## EXERCISE PROMPT
Could you write out the data that follows, exactly and in full?

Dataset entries
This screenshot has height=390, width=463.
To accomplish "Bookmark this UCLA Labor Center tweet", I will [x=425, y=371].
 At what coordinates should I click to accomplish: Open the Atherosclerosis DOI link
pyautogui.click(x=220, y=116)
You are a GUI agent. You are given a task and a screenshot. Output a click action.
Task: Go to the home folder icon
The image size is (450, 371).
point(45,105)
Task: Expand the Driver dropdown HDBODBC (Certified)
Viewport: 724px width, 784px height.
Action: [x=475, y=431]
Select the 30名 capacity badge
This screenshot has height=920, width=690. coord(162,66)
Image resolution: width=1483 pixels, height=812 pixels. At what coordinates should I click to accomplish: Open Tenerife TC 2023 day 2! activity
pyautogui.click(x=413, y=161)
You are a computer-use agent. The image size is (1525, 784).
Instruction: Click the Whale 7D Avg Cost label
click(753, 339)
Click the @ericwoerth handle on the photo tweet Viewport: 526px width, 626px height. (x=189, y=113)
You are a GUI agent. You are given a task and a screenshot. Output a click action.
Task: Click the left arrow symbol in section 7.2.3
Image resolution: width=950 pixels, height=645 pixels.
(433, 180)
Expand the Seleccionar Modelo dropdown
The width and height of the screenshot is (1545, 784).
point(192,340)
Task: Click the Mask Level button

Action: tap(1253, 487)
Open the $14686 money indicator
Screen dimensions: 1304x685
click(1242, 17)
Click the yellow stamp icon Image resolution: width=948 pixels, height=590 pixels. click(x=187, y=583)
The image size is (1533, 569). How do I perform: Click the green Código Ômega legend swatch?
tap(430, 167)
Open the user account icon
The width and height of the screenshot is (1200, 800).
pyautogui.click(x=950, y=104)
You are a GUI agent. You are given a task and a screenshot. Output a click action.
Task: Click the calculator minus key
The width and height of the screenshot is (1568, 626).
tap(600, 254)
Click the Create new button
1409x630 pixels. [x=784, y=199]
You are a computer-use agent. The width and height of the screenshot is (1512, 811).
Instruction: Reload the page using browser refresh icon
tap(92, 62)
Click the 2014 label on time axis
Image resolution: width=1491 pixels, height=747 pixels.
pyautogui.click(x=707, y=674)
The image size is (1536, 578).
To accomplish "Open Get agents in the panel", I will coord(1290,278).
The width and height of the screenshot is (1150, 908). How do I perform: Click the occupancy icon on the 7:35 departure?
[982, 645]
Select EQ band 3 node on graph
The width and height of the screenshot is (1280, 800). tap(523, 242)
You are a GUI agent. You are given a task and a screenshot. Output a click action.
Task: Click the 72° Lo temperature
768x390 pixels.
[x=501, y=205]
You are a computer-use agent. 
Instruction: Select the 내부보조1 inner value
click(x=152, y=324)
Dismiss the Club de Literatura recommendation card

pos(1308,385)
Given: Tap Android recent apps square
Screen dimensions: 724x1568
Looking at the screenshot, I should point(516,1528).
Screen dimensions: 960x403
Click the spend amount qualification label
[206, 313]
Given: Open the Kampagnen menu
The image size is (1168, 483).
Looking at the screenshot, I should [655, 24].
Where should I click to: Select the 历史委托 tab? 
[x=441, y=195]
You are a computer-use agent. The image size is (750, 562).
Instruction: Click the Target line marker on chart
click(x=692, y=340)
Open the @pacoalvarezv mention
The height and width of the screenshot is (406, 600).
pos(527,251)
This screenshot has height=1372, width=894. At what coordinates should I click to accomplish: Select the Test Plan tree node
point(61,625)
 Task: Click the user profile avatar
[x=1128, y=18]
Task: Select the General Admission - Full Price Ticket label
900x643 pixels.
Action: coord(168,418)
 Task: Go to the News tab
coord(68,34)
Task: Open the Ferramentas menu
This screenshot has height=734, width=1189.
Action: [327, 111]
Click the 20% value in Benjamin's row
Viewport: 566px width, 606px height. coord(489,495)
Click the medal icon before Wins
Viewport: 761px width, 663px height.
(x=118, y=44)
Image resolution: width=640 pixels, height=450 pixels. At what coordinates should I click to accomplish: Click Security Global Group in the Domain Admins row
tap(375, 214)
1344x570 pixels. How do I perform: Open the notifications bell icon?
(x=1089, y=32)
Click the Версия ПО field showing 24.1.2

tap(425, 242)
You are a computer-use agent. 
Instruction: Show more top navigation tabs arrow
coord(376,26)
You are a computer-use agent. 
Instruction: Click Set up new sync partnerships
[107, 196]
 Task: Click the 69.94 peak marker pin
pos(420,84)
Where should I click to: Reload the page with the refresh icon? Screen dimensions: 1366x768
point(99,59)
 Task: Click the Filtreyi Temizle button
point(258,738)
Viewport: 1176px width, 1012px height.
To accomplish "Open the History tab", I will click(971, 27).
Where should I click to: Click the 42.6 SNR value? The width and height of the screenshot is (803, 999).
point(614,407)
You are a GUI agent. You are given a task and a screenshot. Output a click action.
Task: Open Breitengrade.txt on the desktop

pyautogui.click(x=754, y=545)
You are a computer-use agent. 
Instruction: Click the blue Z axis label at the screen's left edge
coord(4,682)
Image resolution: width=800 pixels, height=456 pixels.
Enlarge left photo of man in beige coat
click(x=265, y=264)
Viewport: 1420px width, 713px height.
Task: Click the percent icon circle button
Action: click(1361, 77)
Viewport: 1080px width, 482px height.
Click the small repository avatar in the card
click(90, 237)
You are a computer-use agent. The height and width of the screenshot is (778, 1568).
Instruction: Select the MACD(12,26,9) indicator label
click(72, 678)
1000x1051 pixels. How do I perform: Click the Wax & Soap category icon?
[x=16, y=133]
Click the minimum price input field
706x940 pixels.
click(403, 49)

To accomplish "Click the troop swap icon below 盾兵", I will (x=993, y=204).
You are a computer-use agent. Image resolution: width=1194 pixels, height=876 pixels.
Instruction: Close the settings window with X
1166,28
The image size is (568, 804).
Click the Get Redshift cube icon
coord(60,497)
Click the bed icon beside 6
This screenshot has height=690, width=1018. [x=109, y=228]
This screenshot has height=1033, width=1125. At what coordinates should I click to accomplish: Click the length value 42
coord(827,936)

## YOUR RESPONSE
This screenshot has height=390, width=463.
To accomplish "Bookmark this UCLA Labor Center tweet", I will [x=425, y=371].
 At what coordinates should I click to accomplish: Open the Atherosclerosis DOI link
pyautogui.click(x=220, y=116)
You are a GUI agent. You are given a task and a screenshot. Output a click action.
Task: Go to the home folder icon
The image size is (450, 371).
point(45,105)
Task: Expand the Driver dropdown HDBODBC (Certified)
Viewport: 724px width, 784px height.
Action: [x=475, y=431]
Select the 30名 capacity badge
This screenshot has height=920, width=690. coord(162,66)
Image resolution: width=1483 pixels, height=812 pixels. At what coordinates should I click to accomplish: Open Tenerife TC 2023 day 2! activity
pyautogui.click(x=413, y=161)
You are a computer-use agent. The image size is (1525, 784).
Instruction: Click the Whale 7D Avg Cost label
click(753, 339)
Click the @ericwoerth handle on the photo tweet Viewport: 526px width, 626px height. (x=189, y=113)
You are a GUI agent. You are given a task and a screenshot. Output a click action.
Task: Click the left arrow symbol in section 7.2.3
Image resolution: width=950 pixels, height=645 pixels.
(433, 180)
Expand the Seleccionar Modelo dropdown
The width and height of the screenshot is (1545, 784).
point(192,340)
Task: Click the Mask Level button

Action: tap(1253, 487)
Open the $14686 money indicator
Screen dimensions: 1304x685
click(1242, 17)
Click the yellow stamp icon Image resolution: width=948 pixels, height=590 pixels. click(x=187, y=583)
The image size is (1533, 569). How do I perform: Click the green Código Ômega legend swatch?
tap(430, 167)
Open the user account icon
The width and height of the screenshot is (1200, 800).
pyautogui.click(x=950, y=104)
You are a GUI agent. You are given a task and a screenshot. Output a click action.
Task: Click the calculator minus key
The width and height of the screenshot is (1568, 626).
tap(600, 254)
Click the Create new button
1409x630 pixels. [x=784, y=199]
You are a computer-use agent. The width and height of the screenshot is (1512, 811).
Instruction: Reload the page using browser refresh icon
tap(92, 62)
Click the 2014 label on time axis
Image resolution: width=1491 pixels, height=747 pixels.
pyautogui.click(x=707, y=674)
The image size is (1536, 578).
To accomplish "Open Get agents in the panel", I will coord(1290,278).
The width and height of the screenshot is (1150, 908). How do I perform: Click the occupancy icon on the 7:35 departure?
[982, 645]
Select EQ band 3 node on graph
The width and height of the screenshot is (1280, 800). tap(523, 242)
You are a GUI agent. You are given a task and a screenshot. Output a click action.
Task: Click the 72° Lo temperature
768x390 pixels.
[x=501, y=205]
You are a computer-use agent. 
Instruction: Select the 내부보조1 inner value
click(x=152, y=324)
Dismiss the Club de Literatura recommendation card

pos(1308,385)
Given: Tap Android recent apps square
Screen dimensions: 724x1568
Looking at the screenshot, I should point(516,1528).
Screen dimensions: 960x403
Click the spend amount qualification label
[206, 313]
Given: Open the Kampagnen menu
The image size is (1168, 483).
Looking at the screenshot, I should [655, 24].
Where should I click to: Select the 历史委托 tab? 
[x=441, y=195]
You are a computer-use agent. The image size is (750, 562).
Instruction: Click the Target line marker on chart
click(x=692, y=340)
Open the @pacoalvarezv mention
The height and width of the screenshot is (406, 600).
pos(527,251)
This screenshot has height=1372, width=894. At what coordinates should I click to accomplish: Select the Test Plan tree node
point(61,625)
 Task: Click the user profile avatar
[x=1128, y=18]
Task: Select the General Admission - Full Price Ticket label
900x643 pixels.
Action: coord(168,418)
 Task: Go to the News tab
coord(68,34)
Task: Open the Ferramentas menu
This screenshot has height=734, width=1189.
Action: [327, 111]
Click the 20% value in Benjamin's row
Viewport: 566px width, 606px height. coord(489,495)
Click the medal icon before Wins
Viewport: 761px width, 663px height.
(x=118, y=44)
Image resolution: width=640 pixels, height=450 pixels. At what coordinates should I click to accomplish: Click Security Global Group in the Domain Admins row
tap(375, 214)
1344x570 pixels. How do I perform: Open the notifications bell icon?
(x=1089, y=32)
Click the Версия ПО field showing 24.1.2

tap(425, 242)
You are a computer-use agent. 
Instruction: Show more top navigation tabs arrow
coord(376,26)
You are a computer-use agent. 
Instruction: Click Set up new sync partnerships
[107, 196]
 Task: Click the 69.94 peak marker pin
pos(420,84)
Where should I click to: Reload the page with the refresh icon? Screen dimensions: 1366x768
point(99,59)
 Task: Click the Filtreyi Temizle button
point(258,738)
Viewport: 1176px width, 1012px height.
To accomplish "Open the History tab", I will click(971, 27).
Where should I click to: Click the 42.6 SNR value? The width and height of the screenshot is (803, 999).
point(614,407)
You are a GUI agent. You are given a task and a screenshot. Output a click action.
Task: Open Breitengrade.txt on the desktop

pyautogui.click(x=754, y=545)
You are a computer-use agent. 
Instruction: Click the blue Z axis label at the screen's left edge
coord(4,682)
Image resolution: width=800 pixels, height=456 pixels.
Enlarge left photo of man in beige coat
click(x=265, y=264)
Viewport: 1420px width, 713px height.
Task: Click the percent icon circle button
Action: click(1361, 77)
Viewport: 1080px width, 482px height.
Click the small repository avatar in the card
click(90, 237)
You are a computer-use agent. The height and width of the screenshot is (778, 1568).
Instruction: Select the MACD(12,26,9) indicator label
click(72, 678)
1000x1051 pixels. How do I perform: Click the Wax & Soap category icon?
[x=16, y=133]
Click the minimum price input field
706x940 pixels.
click(403, 49)

To accomplish "Click the troop swap icon below 盾兵", I will (x=993, y=204).
You are a computer-use agent. Image resolution: width=1194 pixels, height=876 pixels.
Instruction: Close the settings window with X
1166,28
The image size is (568, 804).
Click the Get Redshift cube icon
coord(60,497)
Click the bed icon beside 6
This screenshot has height=690, width=1018. [x=109, y=228]
This screenshot has height=1033, width=1125. At what coordinates should I click to accomplish: Click the length value 42
coord(827,936)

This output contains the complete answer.